• [Exercises to complete]:
A - Decide whether each statement agrees with the commit message below on wiring handover_jwt_public_key, answering yes or no and quoting the words that decide it: (i) the tofu plan error pointed to line 170 of main.tf; (ii) the new HandoverJWTPublicKey field may be supplied through client JSON; (iii) the problem surfaced during otech23 provisioning.
B - Write the next part of the commit message below on wiring handover_jwt_public_key, starting after its final line.

• [Selected excerpt]:
################

IP, not LB IP — preserves the wizard-jobs-page-not-stuck-PENDING fix), with
no graph cycle.

Co-authored-by: hatiyildiz <hatiyildiz@openova.io>

* fix(infra+api): wire handover_jwt_public_key end-to-end

The OpenTofu cloud-init template references ${handover_jwt_public_key}
(infra/hetzner/cloudinit-control-plane.tftpl:371) and variables.tf declares
the variable, but neither side wires it:
  - main.tf templatefile() call did not pass the key → "vars map does not
    contain key handover_jwt_public_key" on tofu plan
  - provisioner.writeTfvars never set the var → empty even when wired

Caught live during otech23 provisioning, immediately after the tofu-cycle
fix landed. tofu plan failed with:

  Error: Invalid function argument
    on main.tf line 170, in locals:
      170:   control_plane_cloud_init = replace(templatefile(...
    Invalid value for "vars" parameter: vars map does not contain key
    "handover_jwt_public_key", referenced at
    ./cloudinit-control-plane.tftpl:371,9-32.

Fix:
  - main.tf templatefile() now passes handover_jwt_public_key = var.handover_jwt_public_key
  - provisioner.Request gains a HandoverJWTPublicKey field (json:"-",
    server-stamped, never accepted from client JSON)
  - handler.CreateDeployment stamps it from h.handoverSigner.PublicJWK()

################

• [Given entries]:
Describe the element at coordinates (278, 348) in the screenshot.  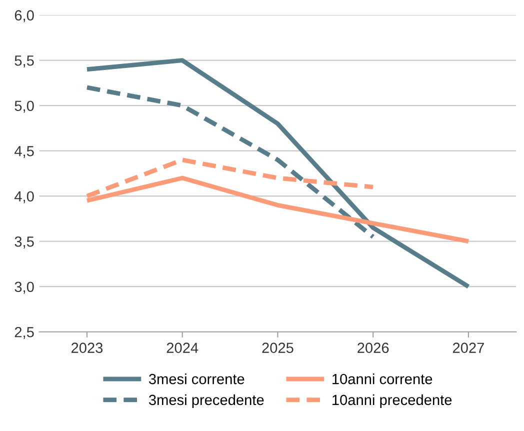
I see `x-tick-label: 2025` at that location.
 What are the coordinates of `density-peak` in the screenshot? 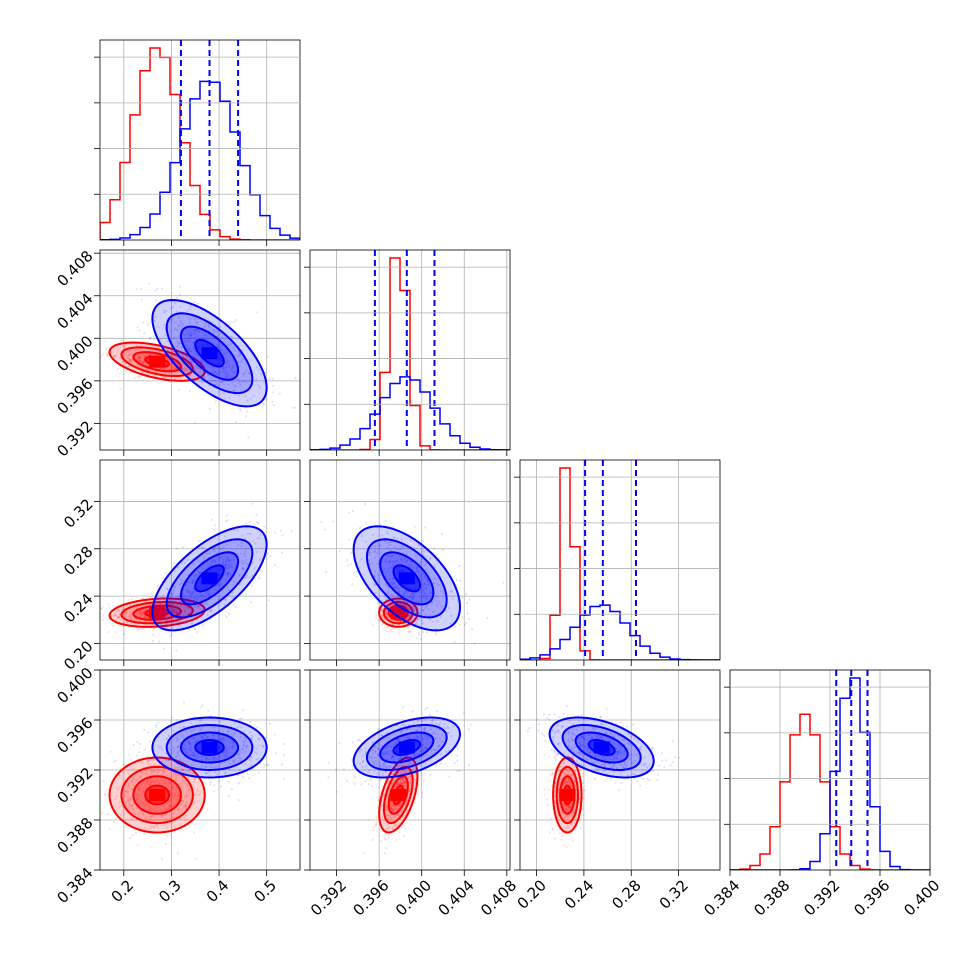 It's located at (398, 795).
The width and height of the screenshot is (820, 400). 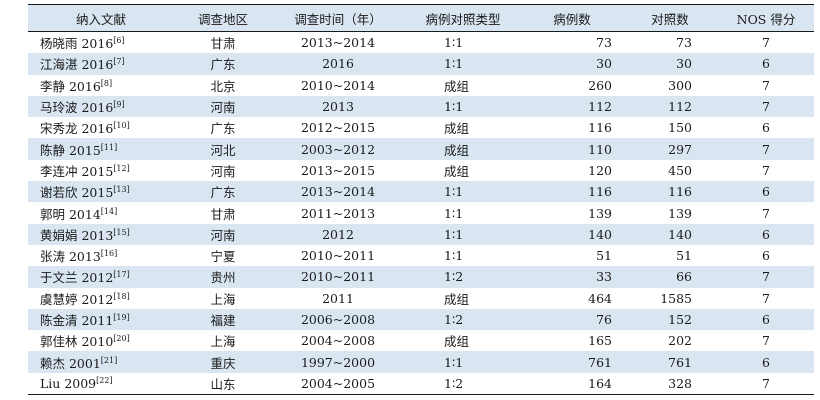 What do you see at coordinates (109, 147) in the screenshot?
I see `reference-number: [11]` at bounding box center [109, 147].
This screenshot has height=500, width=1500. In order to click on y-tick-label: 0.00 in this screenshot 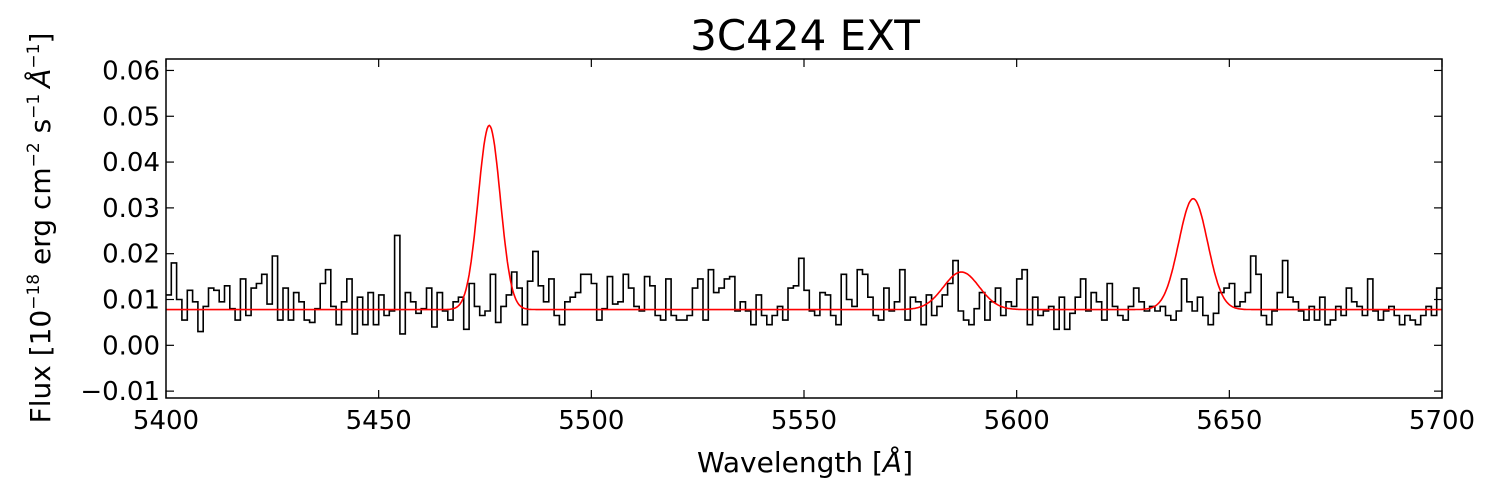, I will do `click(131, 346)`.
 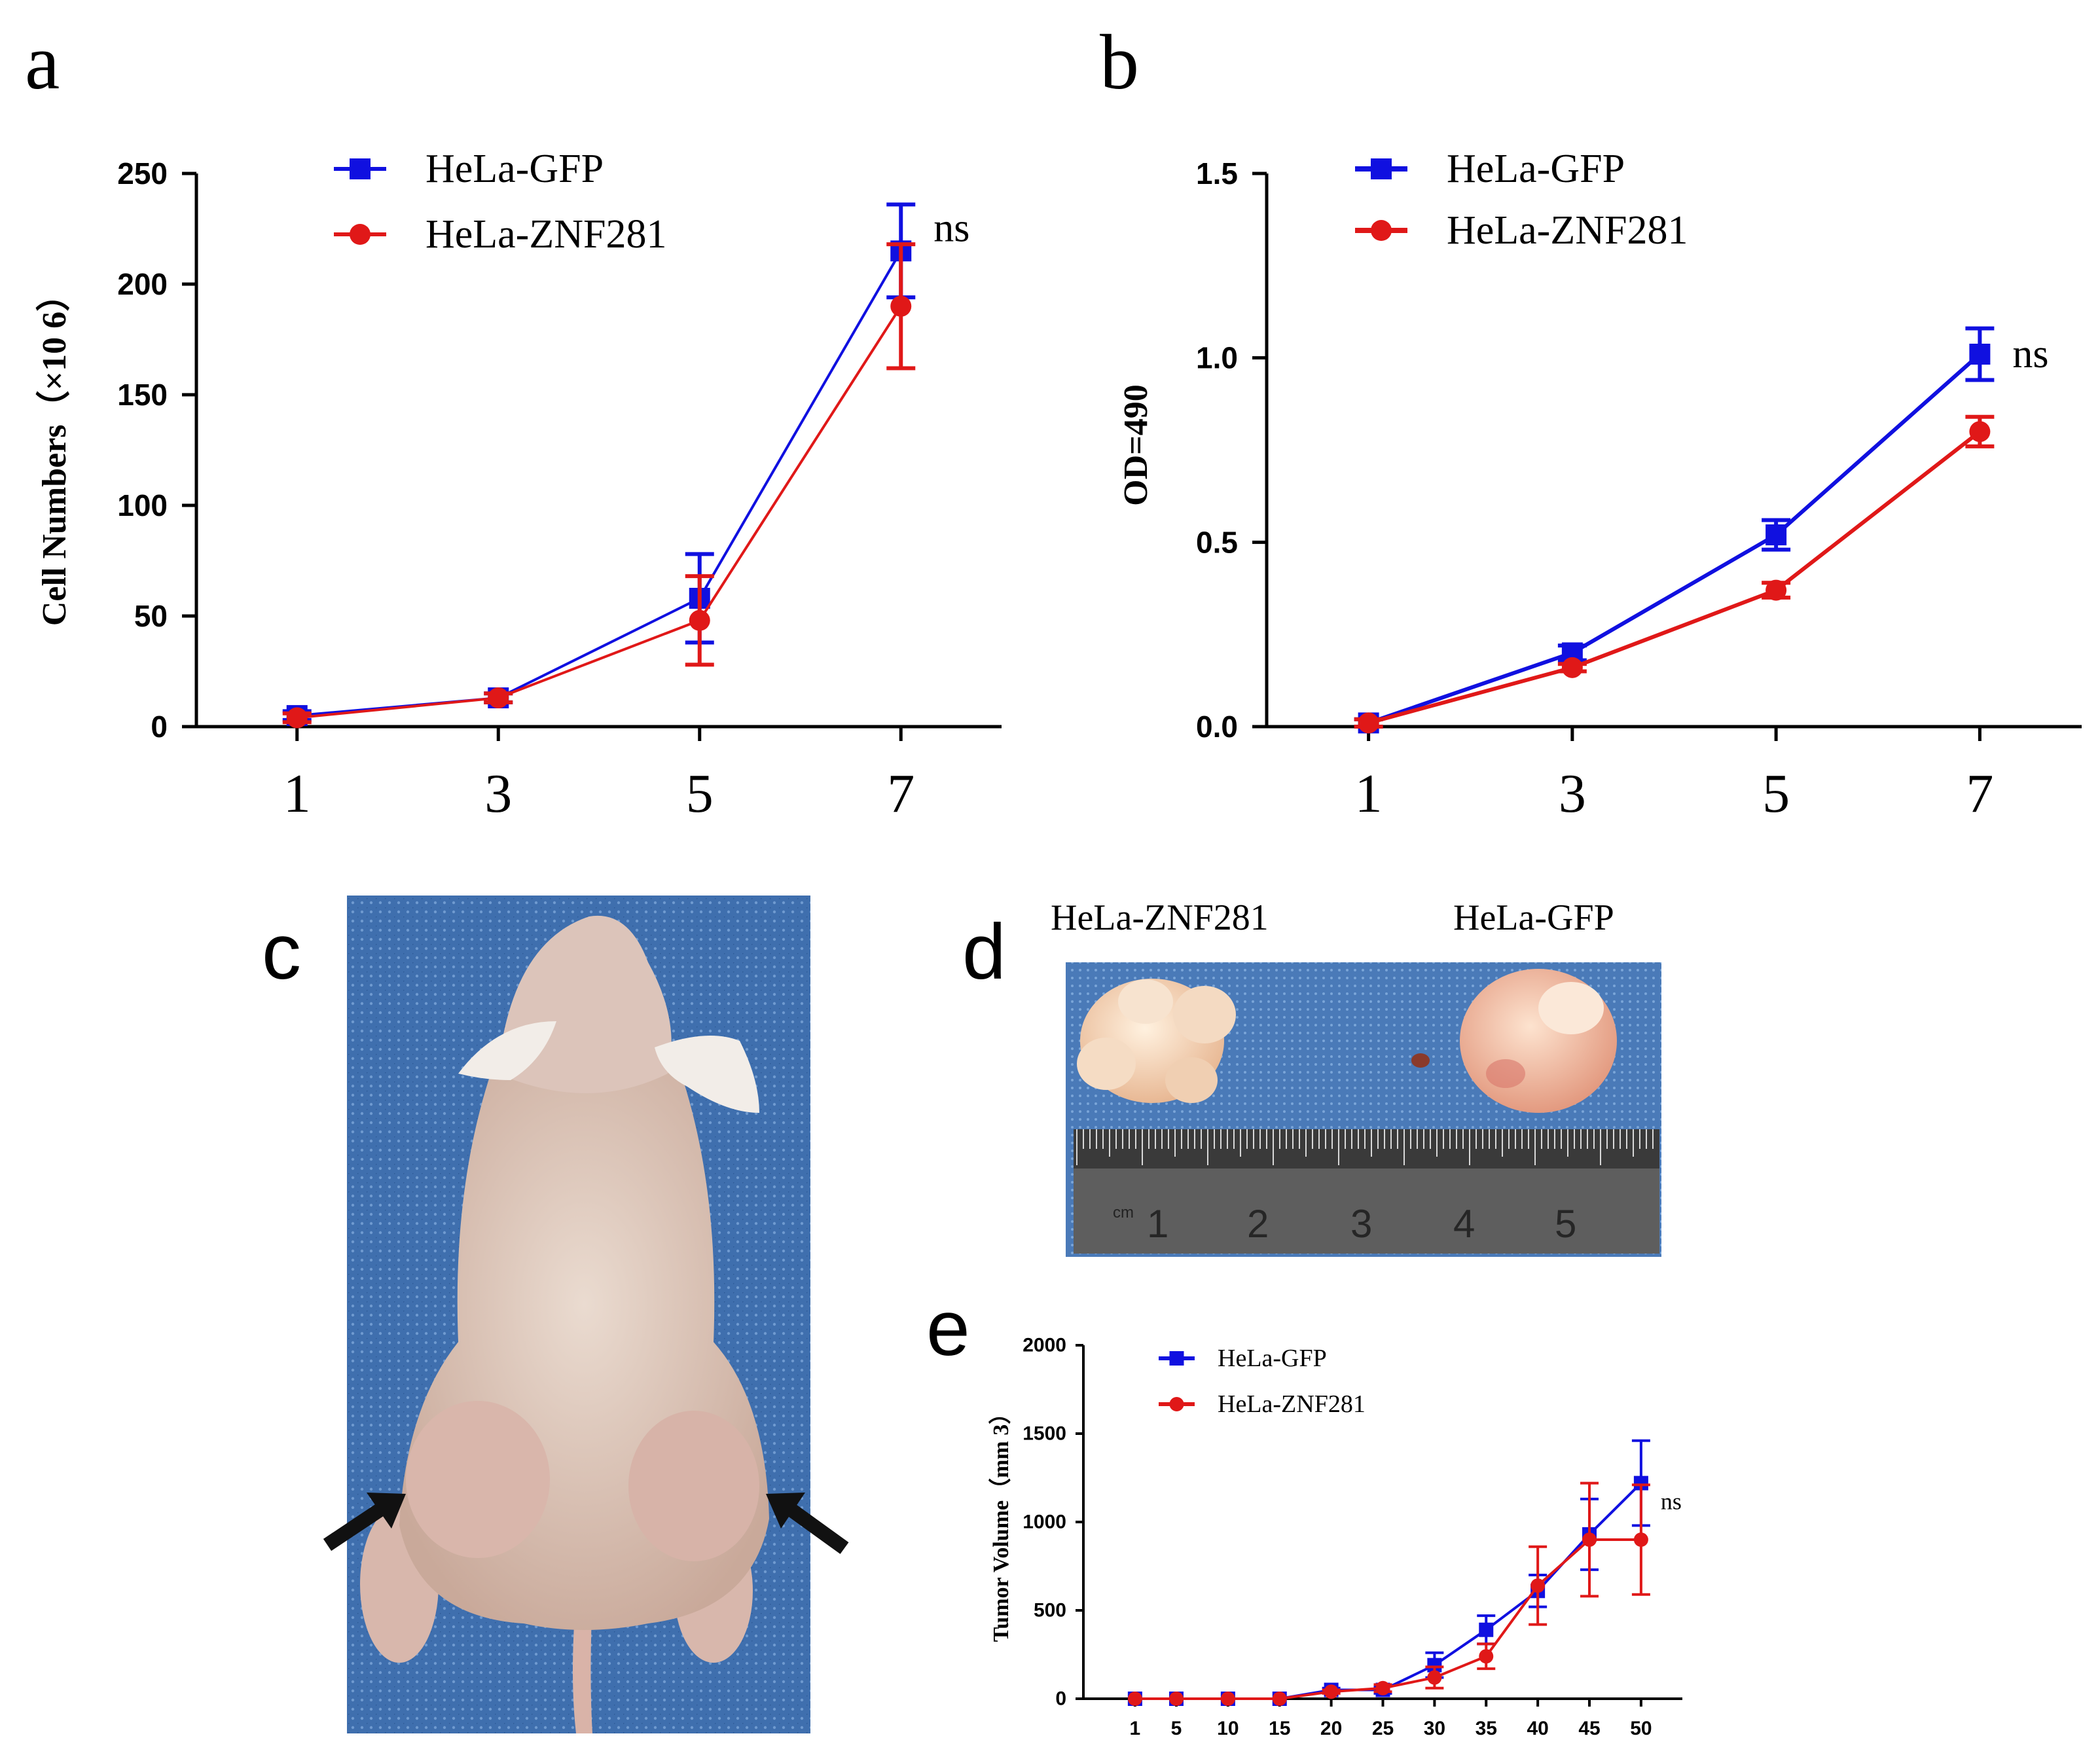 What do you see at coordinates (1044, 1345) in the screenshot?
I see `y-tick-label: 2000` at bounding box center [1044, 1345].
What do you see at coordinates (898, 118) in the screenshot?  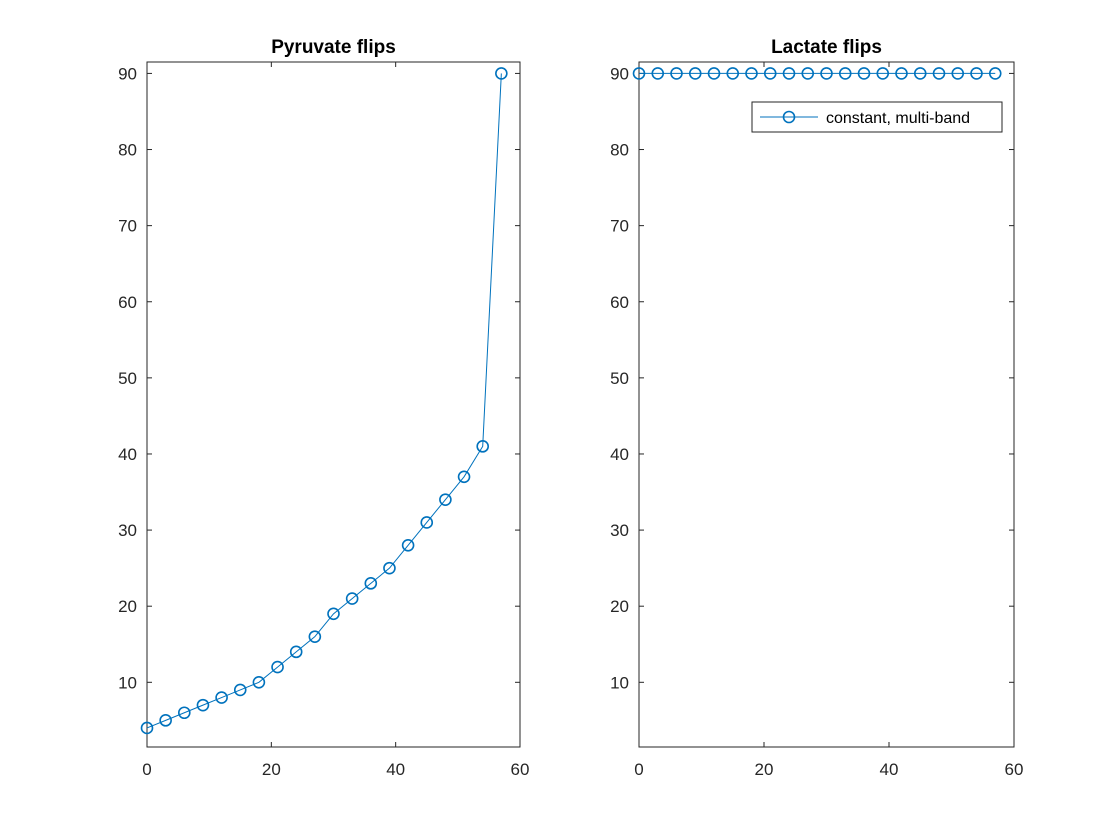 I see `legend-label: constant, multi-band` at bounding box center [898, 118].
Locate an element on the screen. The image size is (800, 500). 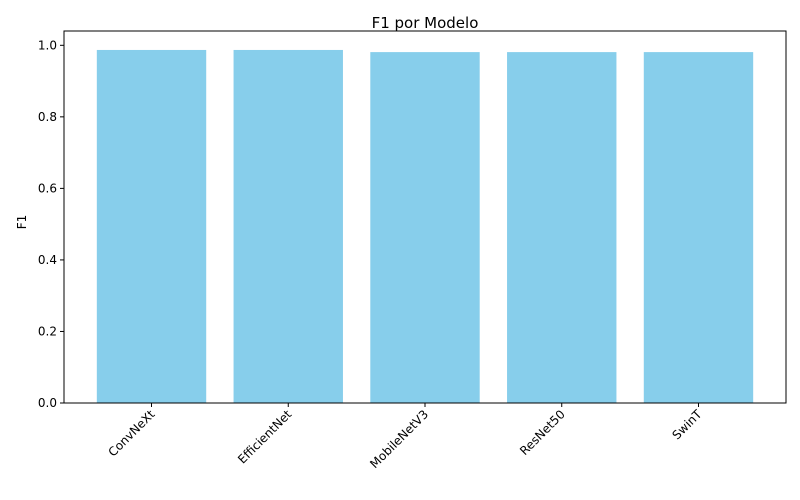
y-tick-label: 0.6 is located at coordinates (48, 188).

################

• [Responses for each task]:
A -
(i) Yes: "on main.tf line 170, in locals:"
(ii) No: "server-stamped, never accepted from client JSON"
(iii) Yes: "Caught live during otech23 provisioning"

B -
    when the signer is configured (CATALYST_HANDOVER_KEY_PATH set)
  - writeTfvars emits the value into tofu.auto.tfvars.json

variables.tf default "" preserves the no-signer path: cloud-init writes
an empty handover-jwt-public.jwk and the new Sovereign is provisioned
without the handover-validation surface (handover flow simply not wired
on that Sovereign — degraded gracefully, not a hard failure).

Co-authored-by: hatiyildiz <hatiyildiz@openova.io>

* fix(api): cloud-init kubeconfig postback must live outside RequireSession

The PUT /api/v1/deployments/{id}/kubeconfig route was registered inside the
RequireSession-gated chi.Group, so every cloud-init postback was rejected
with HTTP 401 {"error":"unauthenticated"} before PutKubeconfig could run.
Cloud-init has no browser session cookie — it authenticates with the
SHA-256-hashed bearer token PutKubeconfig already verifies internally.

Result on otech23: Phase 0 finished (Hetzner CP + LB up), but every
cloud-init `curl --retry 60 -X PUT ... /kubeconfig` returned 401 unauth.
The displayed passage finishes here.